Тамара обиделась и рассердилась. Это было очень несправедливо. И еще это было очень не похоже на него, совсем не похоже, за много лет она не слышала от него ничего подобного, не видела его таким… невменяемым. Сердитым видела, и даже злым, и отношения они время от времени выясняли, и не раз обижались друг на друга… Но никогда он не оскорблял ее.
— Жень, подожди, — сказала она беспомощно. — Ты себя-то слышишь? Ты думаешь, что говоришь? Ты что, на самом деле так считаешь?
— Да, — отрезал он зло. — Я так думаю. И все так думают. И не делай такие невинные глазки! Ты и сама прекрасно знаешь, что это правда! Ты и со мной спуталась, чтобы карьеру сделать! Любовь! А сама с мужем не развелась! Семья ей важнее! А из меня дурака можно делать, да? Глазки кому попало строить?!
Он говорил и говорил, но она уже почти ничего не слышала, сидела не ощущая собственного тела, неподвижными глазами смотрела в его бледное, осунувшееся, злое лицо. Совершенно чужое лицо. Как его лицо могло вдруг стать для нее чужим? Это было совершенно невозможно.
Кажется, он закончил сольное выступление и о чем-то спрашивал ее.
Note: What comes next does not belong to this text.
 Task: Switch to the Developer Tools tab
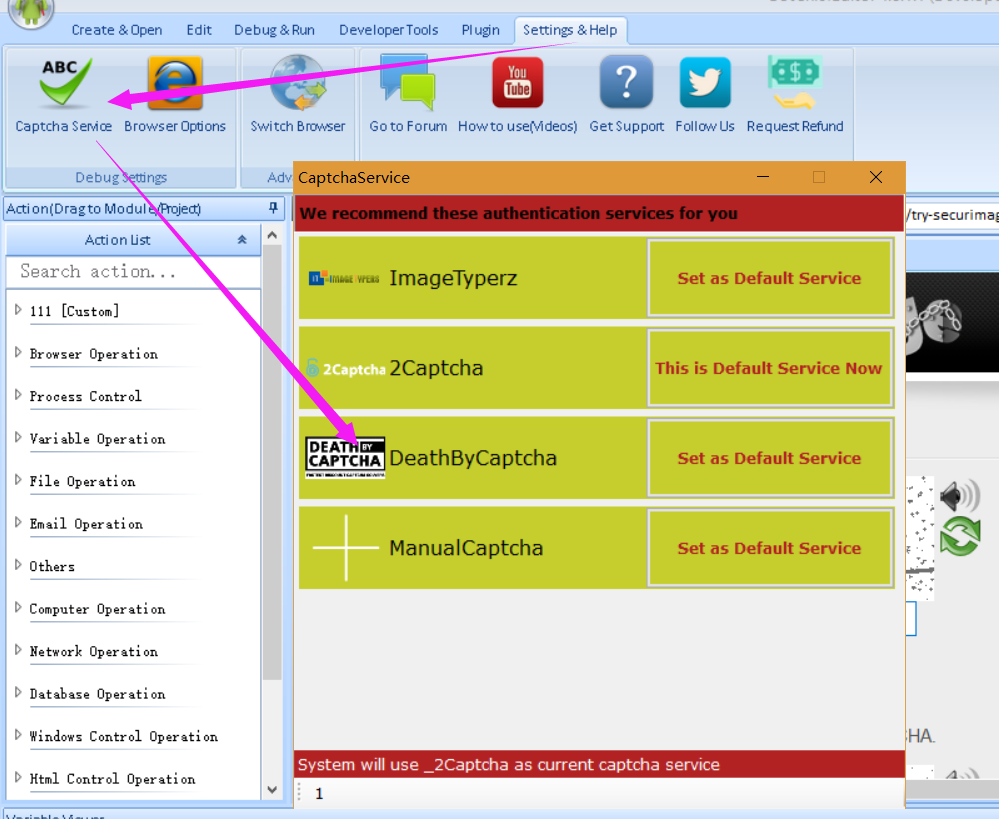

Она не поняла — о чем, просто не услышала. Так и сидела, сведенная судорогой боли и беспомощности, и смотрела на него пустыми глазами. Он тоже какое-то время молча смотрел на нее, потом вдруг резко повернулся и вышел, хлопнув дверью. Не нарочно — просто не придержал, чтобы не хлопнула, а ведь всегда придерживал…
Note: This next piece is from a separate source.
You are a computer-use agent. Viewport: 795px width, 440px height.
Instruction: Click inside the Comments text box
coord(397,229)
О чем хоть она думает? Двери какие-то. Думать надо совсем о другом. Думать надо о том, как теперь жить.
…Какой день она думает, как теперь жить? Она не помнила. Первые дни после их ссоры, когда Тамара еще ходила на работу, она считала: прошел один день… два… три… Наверное, завтра он придет — и все будет хорошо. Семь дней, восемь… одиннадцать… Просто ему неловко после всего этого прийти как ни в чем не бывало. Он, наверное, сначала позвонит. Пятнадцать дней… двадцать… тридцать… Может быть, позвонить ему самой? Страшно. Ей было страшно, потому что она все время помнила его чужое лицо и его чужие слова.
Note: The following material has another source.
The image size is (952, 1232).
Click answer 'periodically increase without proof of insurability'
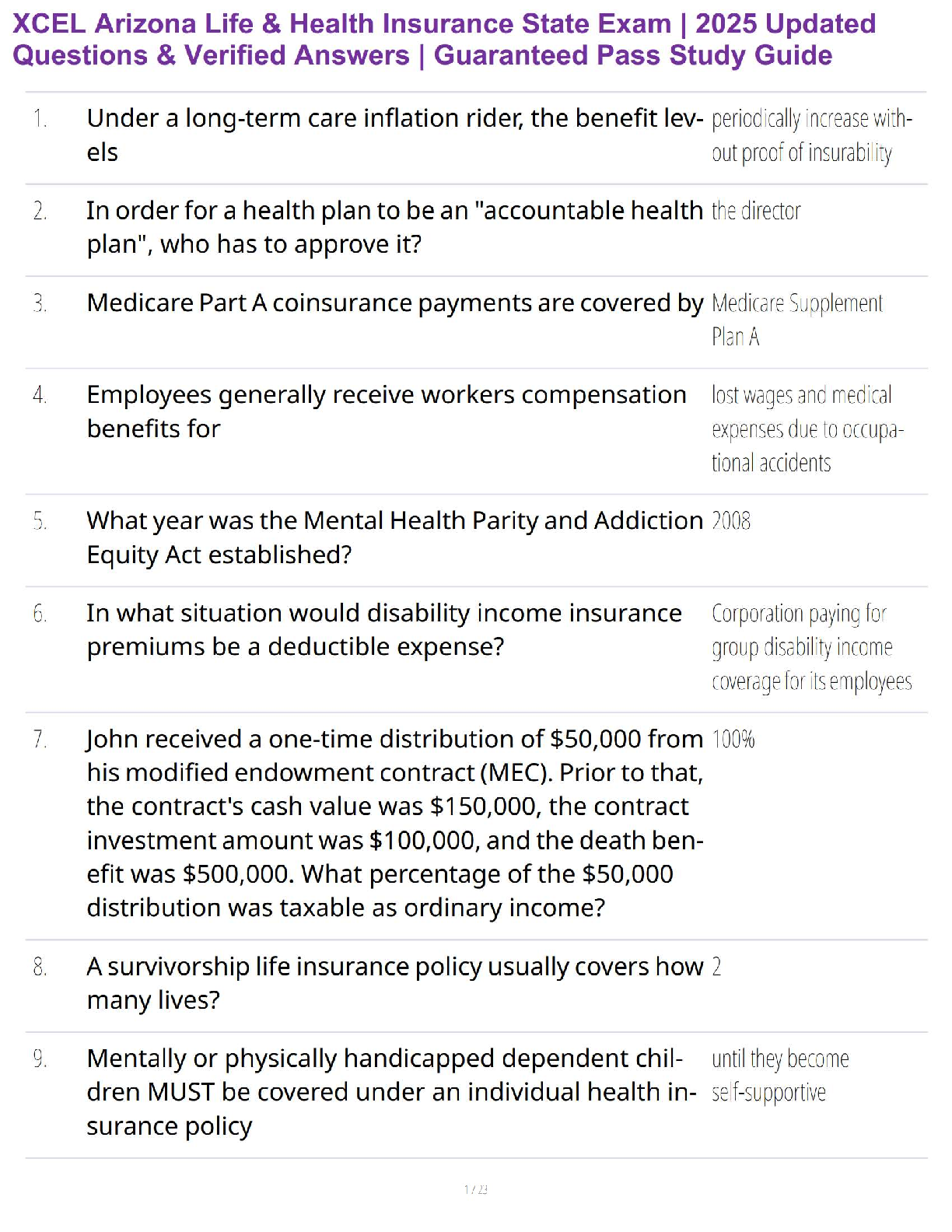pos(812,136)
А потом она заболела и перестала считать дни и ждать его звонка. И перестала думать, как жить дальше. Как-то так получилось, что жить дальше совершенно не интересно, ну и думать тут не о чем. Так она и лежала круглыми сутками ни о чем не думая, ничего не желая, почти не замечая, кто там ходит по дому, входит к ней, что-то говорит, дает лекарство… Она послушно глотала таблетки, запивала водой, вслушивалась в голоса, которые о чем-то ее спрашивали, — и не понимала, кто и о чем ее спрашивает. Иногда отмечала про себя: это дочери… это муж… это Лена, она у нее работает… Хотя нет, Лена работает уже не у нее. У Лены теперь другой начальник. Или начальница? А, все равно. Теперь ей было вообще все равно. Всегда. Она ничего не хотела и не ждала, потому что знала, что скоро умрет, а что можно хотеть и ждать обреченному? Разве только покоя. А то все ходят, говорят, спрашивают, пытаются лечить, пытаются покормить, пытаются делать бодрые лица и голоса… Ей мешали бодрые лица и голоса. Ей любые лица и голоса мешали. Они не давали ей спать. Спать, спать, спать… Если она сейчас и могла чего-нибудь хотеть, чего-нибудь любить, чего-нибудь ждать, так это был сон. Сны… Нет, все-таки сон. Потому что он был один, просто многосерийный. Одна серия заканчивалась — и она просыпалась. Она засыпала — и начиналась следующая серия. Она покорно пережидала периоды бодрствования, в мельчайших подробностях вспоминая предыдущую серию этого многосерийного сна, и, как только ее оставляли в покое, тут же засыпала, робко ожидая продолжения. Она заранее знала, что ей будет сниться, но все-таки немного побаивалась: а вдруг что-нибудь не то? Но всегда снилось то.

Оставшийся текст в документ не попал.